What you are asked to do ▸
Lines of the data that contain the word "will" are the ones to copy.

Extracted entries ▸
####################

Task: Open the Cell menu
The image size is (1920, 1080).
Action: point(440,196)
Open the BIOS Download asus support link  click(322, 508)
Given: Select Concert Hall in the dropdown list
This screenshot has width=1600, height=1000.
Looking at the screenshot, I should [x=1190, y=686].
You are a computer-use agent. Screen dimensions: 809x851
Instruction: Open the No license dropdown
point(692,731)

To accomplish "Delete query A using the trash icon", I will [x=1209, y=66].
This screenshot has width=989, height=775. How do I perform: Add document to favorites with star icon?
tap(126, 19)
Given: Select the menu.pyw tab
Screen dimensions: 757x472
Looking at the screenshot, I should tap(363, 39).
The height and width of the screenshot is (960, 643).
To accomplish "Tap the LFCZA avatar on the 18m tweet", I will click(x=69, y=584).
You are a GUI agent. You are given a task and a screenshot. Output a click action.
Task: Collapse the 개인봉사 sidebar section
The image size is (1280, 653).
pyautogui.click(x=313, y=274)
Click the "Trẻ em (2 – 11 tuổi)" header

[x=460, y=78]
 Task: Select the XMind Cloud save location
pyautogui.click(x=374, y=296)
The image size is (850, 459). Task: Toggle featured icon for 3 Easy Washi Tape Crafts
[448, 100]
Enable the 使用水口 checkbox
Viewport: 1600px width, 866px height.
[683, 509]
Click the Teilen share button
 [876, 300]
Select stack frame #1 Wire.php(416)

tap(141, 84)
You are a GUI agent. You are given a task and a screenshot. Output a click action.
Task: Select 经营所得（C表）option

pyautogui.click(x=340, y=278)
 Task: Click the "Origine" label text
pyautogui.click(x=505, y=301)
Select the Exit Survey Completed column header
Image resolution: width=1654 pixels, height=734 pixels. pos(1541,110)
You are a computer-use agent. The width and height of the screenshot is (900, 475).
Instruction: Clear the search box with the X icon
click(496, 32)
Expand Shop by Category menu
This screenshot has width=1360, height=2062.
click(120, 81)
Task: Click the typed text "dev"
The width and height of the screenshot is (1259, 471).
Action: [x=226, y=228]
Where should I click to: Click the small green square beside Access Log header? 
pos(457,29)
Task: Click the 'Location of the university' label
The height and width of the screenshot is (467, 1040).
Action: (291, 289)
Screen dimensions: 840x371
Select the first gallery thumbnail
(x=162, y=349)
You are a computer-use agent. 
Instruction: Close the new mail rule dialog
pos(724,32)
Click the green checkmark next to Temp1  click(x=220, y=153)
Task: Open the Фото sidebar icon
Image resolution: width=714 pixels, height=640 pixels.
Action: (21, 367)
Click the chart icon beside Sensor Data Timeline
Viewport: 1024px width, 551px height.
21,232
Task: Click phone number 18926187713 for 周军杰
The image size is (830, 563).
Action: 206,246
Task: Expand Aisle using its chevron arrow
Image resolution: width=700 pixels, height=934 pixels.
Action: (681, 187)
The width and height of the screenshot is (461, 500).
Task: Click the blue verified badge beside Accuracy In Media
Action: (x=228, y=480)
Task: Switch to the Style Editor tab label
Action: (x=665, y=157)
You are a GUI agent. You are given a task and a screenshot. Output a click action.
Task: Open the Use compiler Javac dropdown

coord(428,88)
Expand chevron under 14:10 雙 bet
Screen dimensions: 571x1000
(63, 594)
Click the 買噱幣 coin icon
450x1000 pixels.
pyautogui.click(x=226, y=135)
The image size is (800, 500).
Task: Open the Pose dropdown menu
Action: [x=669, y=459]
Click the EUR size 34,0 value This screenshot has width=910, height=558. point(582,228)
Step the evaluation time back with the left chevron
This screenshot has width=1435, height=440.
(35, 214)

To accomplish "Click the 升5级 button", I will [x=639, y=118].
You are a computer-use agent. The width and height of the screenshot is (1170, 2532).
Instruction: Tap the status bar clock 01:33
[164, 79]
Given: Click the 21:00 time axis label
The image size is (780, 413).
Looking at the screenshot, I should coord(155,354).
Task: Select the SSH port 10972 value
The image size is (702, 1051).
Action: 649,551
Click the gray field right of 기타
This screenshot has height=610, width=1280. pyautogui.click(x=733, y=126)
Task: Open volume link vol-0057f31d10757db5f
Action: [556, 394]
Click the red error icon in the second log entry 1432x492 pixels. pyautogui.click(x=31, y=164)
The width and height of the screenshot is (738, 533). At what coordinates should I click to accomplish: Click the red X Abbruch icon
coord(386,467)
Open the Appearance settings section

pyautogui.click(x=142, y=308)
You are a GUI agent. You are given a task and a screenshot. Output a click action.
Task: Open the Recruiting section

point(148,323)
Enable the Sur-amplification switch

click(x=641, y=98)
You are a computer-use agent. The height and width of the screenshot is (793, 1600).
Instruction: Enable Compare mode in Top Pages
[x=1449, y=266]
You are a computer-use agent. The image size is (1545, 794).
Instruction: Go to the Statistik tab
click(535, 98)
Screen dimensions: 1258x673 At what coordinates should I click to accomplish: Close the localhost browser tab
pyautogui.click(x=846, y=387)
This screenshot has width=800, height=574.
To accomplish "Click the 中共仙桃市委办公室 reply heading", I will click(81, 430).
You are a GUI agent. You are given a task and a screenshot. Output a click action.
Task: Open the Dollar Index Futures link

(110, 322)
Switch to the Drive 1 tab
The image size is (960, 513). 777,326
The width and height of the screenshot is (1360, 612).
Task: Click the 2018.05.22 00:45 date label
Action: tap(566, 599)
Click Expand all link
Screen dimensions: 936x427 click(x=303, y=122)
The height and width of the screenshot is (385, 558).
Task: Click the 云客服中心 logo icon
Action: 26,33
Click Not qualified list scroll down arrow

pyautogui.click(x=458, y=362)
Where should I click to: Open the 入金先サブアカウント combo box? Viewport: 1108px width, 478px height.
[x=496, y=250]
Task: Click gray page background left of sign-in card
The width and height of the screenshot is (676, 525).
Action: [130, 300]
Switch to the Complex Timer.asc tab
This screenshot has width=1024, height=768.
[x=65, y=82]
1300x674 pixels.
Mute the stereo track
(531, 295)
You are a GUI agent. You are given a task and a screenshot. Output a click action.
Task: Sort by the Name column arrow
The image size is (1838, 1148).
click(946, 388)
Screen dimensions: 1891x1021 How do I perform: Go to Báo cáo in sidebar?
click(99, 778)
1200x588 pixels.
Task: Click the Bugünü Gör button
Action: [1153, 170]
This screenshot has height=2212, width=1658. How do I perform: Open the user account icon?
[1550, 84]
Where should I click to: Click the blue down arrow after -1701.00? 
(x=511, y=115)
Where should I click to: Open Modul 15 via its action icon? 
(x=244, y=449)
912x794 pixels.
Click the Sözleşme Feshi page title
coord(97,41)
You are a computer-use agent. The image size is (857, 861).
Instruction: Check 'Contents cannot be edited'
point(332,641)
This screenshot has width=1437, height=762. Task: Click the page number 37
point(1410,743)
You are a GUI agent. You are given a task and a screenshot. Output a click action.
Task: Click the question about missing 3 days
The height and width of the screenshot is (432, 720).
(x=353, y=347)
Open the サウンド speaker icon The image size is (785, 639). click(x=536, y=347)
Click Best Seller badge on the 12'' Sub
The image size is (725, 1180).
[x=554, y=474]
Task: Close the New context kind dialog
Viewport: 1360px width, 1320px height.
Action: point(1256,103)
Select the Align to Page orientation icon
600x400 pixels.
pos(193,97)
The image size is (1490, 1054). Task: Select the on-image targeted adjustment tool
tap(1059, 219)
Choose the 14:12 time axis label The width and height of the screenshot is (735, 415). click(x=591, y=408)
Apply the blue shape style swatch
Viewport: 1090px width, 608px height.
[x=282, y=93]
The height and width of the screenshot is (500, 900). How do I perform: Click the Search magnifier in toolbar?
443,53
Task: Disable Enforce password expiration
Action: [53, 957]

####################

Output for this exercise ▸
To accomplish "Delete query A using the trash icon", I will [x=1209, y=66].
To accomplish "Tap the LFCZA avatar on the 18m tweet", I will click(x=69, y=584).
To accomplish "Click the 升5级 button", I will [x=639, y=118].
To accomplish "Click the 中共仙桃市委办公室 reply heading", I will click(81, 430).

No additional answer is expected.